The last week I posted a blog about auto update stats and this is a…
This is a sequal to previous blog posts about auto update stats in SQL Server, but the focus of this post is how to handle when you know for sure that the statistics will be out of date when you depend on it. As I mentioned in previous blog post, you could use the OPTIMIZE FOR UNKNOWN, but there is some other issues with this query hint. The hint is applied on all tables in your select, even if there are only one table with bad statistics. That means that you might get a good plan, but probably not the most optimal plan. If you know for sure that you always will get more records from one of the tables than what the optimizer will estimate depending on the statistics, you can try to hint the optimizer to use a hash join instead of a nested loop. Well, is hash join faster than nested loop? It depends, nested loop is much faster than hash match when handling few records, and vice versa. I am not a fan of hints in SQL server, but sometimes a hint can perform miracles (at least for a while).

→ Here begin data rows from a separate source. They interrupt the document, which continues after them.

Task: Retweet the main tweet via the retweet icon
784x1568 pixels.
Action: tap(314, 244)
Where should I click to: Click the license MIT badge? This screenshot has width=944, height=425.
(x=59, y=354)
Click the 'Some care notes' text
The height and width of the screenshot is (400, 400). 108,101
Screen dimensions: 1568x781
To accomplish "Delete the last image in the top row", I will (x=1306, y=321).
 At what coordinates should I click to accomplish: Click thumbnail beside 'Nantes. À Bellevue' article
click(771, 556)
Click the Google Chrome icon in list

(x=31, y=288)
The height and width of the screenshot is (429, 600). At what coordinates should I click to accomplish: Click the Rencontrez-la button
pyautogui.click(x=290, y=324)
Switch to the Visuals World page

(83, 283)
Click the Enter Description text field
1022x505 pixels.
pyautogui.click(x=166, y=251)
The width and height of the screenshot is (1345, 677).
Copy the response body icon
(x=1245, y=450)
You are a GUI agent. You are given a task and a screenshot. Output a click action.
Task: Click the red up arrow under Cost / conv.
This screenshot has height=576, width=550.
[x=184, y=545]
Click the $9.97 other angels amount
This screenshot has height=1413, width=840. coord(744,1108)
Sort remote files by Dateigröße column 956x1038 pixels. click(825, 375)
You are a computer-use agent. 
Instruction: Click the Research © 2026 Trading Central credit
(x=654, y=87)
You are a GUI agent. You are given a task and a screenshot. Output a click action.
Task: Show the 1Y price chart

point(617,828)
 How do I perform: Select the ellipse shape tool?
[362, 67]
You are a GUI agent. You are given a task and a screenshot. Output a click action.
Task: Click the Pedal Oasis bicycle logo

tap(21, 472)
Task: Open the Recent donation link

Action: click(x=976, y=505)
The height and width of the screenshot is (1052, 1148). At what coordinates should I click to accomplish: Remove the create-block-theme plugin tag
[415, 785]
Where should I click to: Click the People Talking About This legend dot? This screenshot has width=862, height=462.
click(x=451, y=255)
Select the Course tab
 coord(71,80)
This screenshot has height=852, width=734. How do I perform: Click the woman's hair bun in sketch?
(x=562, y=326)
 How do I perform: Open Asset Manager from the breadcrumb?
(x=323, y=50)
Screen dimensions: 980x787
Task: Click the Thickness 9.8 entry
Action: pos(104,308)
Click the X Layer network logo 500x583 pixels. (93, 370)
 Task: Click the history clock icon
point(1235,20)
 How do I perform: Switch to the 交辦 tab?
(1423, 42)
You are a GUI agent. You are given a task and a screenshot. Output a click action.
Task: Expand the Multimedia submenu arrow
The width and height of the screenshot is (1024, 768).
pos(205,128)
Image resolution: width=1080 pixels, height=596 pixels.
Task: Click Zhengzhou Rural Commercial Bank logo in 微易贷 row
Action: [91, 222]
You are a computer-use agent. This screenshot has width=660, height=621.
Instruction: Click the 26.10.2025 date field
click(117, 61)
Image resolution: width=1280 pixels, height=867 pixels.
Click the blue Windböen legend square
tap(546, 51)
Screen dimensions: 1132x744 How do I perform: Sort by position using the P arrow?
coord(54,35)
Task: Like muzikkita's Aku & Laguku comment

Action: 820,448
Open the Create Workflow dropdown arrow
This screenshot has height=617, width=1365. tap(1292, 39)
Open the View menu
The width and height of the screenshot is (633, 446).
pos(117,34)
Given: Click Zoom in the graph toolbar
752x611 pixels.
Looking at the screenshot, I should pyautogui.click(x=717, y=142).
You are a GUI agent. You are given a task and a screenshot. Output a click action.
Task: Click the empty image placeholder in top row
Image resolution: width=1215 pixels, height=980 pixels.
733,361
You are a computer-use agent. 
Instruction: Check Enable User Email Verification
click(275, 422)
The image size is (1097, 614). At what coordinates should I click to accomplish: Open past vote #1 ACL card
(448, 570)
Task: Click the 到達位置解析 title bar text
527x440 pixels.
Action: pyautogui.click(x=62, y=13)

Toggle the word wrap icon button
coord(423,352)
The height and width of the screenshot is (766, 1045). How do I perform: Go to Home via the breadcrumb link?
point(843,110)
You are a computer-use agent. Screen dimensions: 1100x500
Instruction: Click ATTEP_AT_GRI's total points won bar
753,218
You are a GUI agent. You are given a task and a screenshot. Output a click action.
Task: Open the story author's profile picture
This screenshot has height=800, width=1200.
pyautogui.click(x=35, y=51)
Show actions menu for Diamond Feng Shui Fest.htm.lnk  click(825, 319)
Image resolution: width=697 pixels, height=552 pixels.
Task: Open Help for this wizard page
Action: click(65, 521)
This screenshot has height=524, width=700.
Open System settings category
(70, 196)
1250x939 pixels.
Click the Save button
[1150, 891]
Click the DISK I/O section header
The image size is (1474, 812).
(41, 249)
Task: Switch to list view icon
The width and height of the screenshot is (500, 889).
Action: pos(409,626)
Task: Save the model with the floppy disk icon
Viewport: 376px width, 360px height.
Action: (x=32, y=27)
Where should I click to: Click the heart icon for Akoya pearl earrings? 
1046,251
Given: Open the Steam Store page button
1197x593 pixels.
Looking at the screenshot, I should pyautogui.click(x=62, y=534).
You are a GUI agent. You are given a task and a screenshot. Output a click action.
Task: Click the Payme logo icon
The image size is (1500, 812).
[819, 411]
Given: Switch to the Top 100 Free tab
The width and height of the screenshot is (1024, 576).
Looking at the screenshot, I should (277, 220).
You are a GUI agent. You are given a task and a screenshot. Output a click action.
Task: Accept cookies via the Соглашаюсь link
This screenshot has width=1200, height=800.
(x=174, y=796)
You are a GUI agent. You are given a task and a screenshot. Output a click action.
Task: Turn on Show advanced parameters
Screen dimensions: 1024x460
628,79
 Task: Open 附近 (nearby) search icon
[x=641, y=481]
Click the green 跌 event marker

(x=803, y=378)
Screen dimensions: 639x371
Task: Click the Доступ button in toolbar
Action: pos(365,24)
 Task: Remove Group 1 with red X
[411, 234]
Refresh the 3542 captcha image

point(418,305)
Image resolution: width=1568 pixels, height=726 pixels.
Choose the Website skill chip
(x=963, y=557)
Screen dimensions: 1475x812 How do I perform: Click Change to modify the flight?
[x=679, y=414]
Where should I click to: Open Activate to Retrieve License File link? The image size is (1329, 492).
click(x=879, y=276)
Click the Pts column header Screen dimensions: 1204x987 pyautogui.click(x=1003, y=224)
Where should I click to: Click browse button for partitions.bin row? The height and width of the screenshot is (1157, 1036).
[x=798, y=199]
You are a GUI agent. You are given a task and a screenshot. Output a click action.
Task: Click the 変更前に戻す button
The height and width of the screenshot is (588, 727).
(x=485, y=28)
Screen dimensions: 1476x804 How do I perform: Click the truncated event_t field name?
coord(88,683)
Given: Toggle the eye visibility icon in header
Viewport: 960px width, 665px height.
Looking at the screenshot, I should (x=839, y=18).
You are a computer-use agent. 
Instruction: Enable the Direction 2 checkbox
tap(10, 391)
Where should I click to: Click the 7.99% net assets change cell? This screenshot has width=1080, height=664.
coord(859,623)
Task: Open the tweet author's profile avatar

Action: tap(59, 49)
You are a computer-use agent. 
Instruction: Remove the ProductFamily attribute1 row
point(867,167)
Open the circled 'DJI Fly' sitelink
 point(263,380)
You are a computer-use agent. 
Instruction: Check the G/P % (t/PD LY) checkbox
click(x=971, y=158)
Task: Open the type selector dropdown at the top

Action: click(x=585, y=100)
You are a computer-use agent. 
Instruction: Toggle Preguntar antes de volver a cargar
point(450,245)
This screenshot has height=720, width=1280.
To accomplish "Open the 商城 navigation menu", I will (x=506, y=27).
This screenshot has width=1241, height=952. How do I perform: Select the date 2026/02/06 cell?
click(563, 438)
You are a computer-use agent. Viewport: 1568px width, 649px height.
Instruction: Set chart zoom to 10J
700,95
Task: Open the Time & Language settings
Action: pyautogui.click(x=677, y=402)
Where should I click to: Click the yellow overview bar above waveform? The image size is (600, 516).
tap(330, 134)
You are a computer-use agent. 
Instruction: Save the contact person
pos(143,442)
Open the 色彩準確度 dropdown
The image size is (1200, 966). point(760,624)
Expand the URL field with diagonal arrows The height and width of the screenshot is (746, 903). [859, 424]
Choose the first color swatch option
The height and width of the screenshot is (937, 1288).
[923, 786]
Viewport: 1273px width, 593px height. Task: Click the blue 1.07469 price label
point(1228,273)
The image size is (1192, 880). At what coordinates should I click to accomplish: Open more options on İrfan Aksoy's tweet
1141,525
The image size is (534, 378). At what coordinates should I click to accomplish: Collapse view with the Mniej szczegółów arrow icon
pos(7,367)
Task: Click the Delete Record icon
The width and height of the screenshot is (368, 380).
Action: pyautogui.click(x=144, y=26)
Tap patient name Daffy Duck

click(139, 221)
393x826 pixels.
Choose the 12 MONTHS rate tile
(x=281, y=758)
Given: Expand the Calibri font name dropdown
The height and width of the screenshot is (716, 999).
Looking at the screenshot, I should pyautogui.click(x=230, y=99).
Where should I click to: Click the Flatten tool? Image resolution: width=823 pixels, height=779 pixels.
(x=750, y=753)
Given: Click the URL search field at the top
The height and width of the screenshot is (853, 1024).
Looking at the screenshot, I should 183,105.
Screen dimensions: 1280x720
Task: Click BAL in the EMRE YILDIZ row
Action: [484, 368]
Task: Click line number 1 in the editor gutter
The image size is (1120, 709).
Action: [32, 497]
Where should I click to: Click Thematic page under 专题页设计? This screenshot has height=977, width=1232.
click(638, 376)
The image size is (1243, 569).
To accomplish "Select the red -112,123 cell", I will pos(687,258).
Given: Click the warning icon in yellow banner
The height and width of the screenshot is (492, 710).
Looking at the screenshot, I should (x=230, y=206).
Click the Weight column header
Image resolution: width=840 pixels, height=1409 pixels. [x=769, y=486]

You can try the impact of having missguiding statistics by using the following code:
SET NOCOUNT ON; SELECT * FROM Production.Product P INNER JOIN Production.TransactionHistoryArchive tha ON P.ProductID=tha.ProductID WHERE P.DaysToManufacture>3 UPDATE Production.Product SET DaysToManufacture=10 WHERE ProductID=875 SELECT * FROM Production.Product P INNER JOIN Production.TransactionHistoryArchive tha ON P.ProductID=tha.ProductID WHERE P.DaysToManufacture>=10 ALTER DATABASE AdventureWorks2008R2 SET AUTO_UPDATE_STATISTICS OFF; BEGIN TRAN UPDATE Production.Product SET DaysToManufacture=10 SET STATISTICS IO ON; SET STATISTICS TIME ON; SELECT * FROM Production.Product P INNER JOIN Production.TransactionHistoryArchive tha ON P.ProductID=tha.ProductID WHERE P.DaysToManufacture>=10 SELECT * FROM Production.Product P INNER HASH JOIN Production.TransactionHistoryArchive tha ON P.ProductID=tha.ProductID WHERE P.DaysToManufacture>=10 UPDATE STATISTICS Production.Product; SELECT * FROM Production.Product P INNER JOIN Production.TransactionHistoryArchive tha ON P.ProductID=tha.ProductID WHERE P.DaysToManufacture>=10 SET STATISTICS IO OFF; SET STATISTICS TIME OFF; ROLLBACK TRAN ALTER DATABASE AdventureWorks2008R2 SET AUTO_UPDATE_STATISTICS ON;
As you can see, when the optimizer thinks that there are few records in the product table that matches your condition, it creates a plan with nested loop and you should take a look at the number of logical reads in that case. When you force the HASH join the number of logical reads decreases and when you update the statistics the optimizer choose the hash join by itself.
I am not saying that you should turn of auto update statistics, I am saying that you can get performance issues in some cases if you rely on the automatic updates.